Roula vous dévoile Mashiah

Publié par GOLDA Communication sur mercredi 5 avril 2017

Mon père, ce héros..euh, ce Mashiah

Myriam Edery

MYRIAM EDERY

Les billets d’humeur sont fournis par des chroniqueurs indépendants. Les opinions, les faits et tout le contenu des médias qui y sont présentés représentent uniquement les auteurs, et à ce titre n’engagent qu’eux-mêmes.

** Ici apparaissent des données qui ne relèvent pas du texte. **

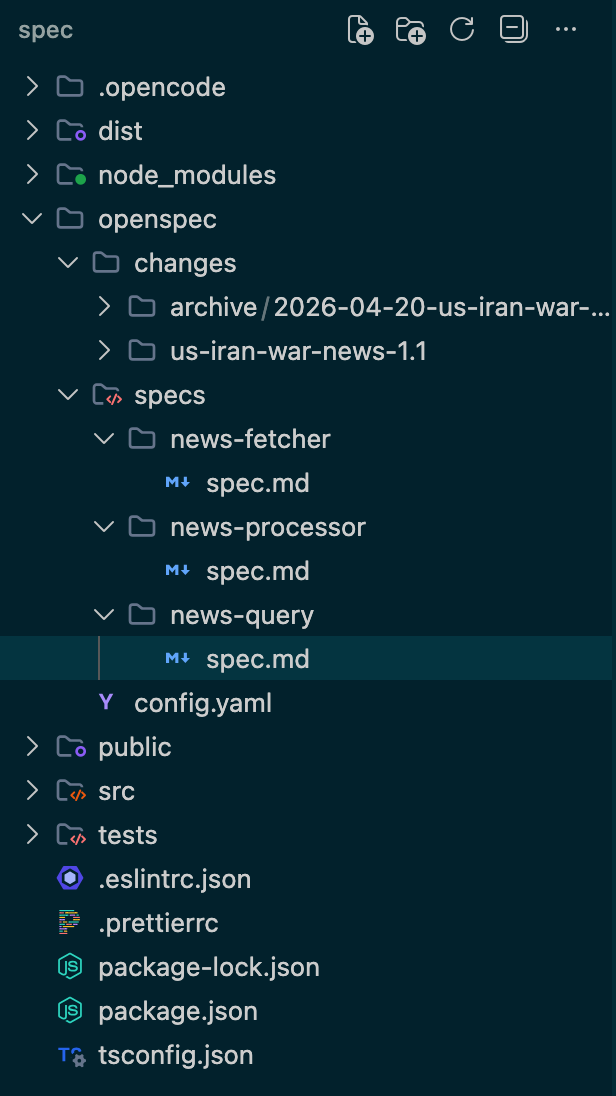Open the explorer more actions menu

(x=566, y=29)
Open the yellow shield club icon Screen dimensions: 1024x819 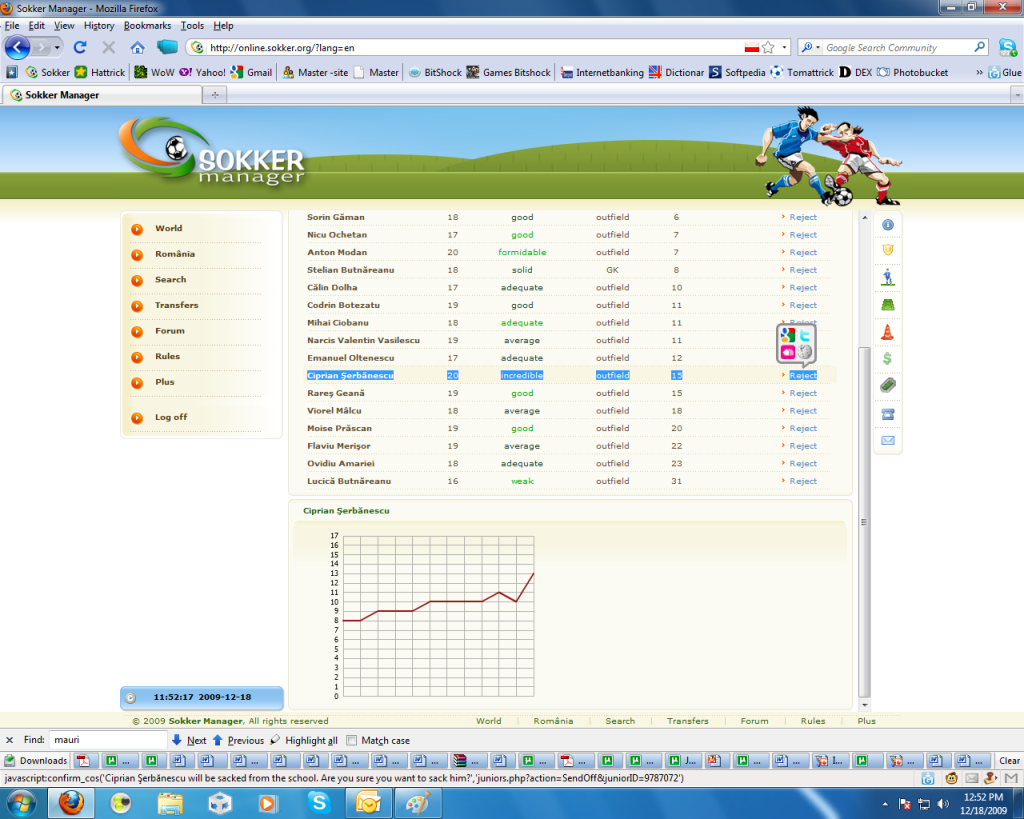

A peine atterrie sur la planète Facebook ce matin, voici que des turbulences secouent mon I phone et que des bips et des ta ta taa se mettent à retentir autour de moi depuis mon ordinateur. [Un peu comme quand je suis dans un vol Paris /Tel Aviv entourée d’Olim français dernière génération n’attendant même pas la fin de « Hevenou Shalom Aleikhem » et « Broukhim Ha Ba’im Habayata* » fredonnés par la voix sirupeuse, souriante et patriotique de la chanteuse virtuelle d’El Al pour se jeter les premiers sur le tarmac de l’Aéroport Ben Gurion et valider la devise : « Israël Shelanou-Am Israël Haï-Israël vaincra »].

« Tu vas adorer !! » lis-je, après balayage vers la droite de mon téléphone intelligent.

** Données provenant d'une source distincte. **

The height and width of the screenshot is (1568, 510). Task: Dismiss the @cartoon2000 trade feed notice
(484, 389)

Quand le pote qui m’envoie des messages privés Facebook en annonçant la couleur de sa pépite par un : « Tu vas adorer !! » avec deux points d’exclamation, je sais que c’est du lourd. J’arrête alors toute affaire cessante et me mets en mode « adoration ».

Mais alors là, les amis, je pense que mon pote aurait dû accompagner son impératif par treize points d’exclamation.

Treize comme les treize apôtres du Christ lors de la dernière Cène.
Treize comme la moitié de vingt-six, le nombre sacré de D-ieu pour nous les Juifs.
Treize comme le Vendredi treize et ses lotos aux sommes faramineuses.

***

Je lis l’édito du dernier magazine Roula magazine que vient de m’envoyer mon pote et je n’en crois pas mes yeux.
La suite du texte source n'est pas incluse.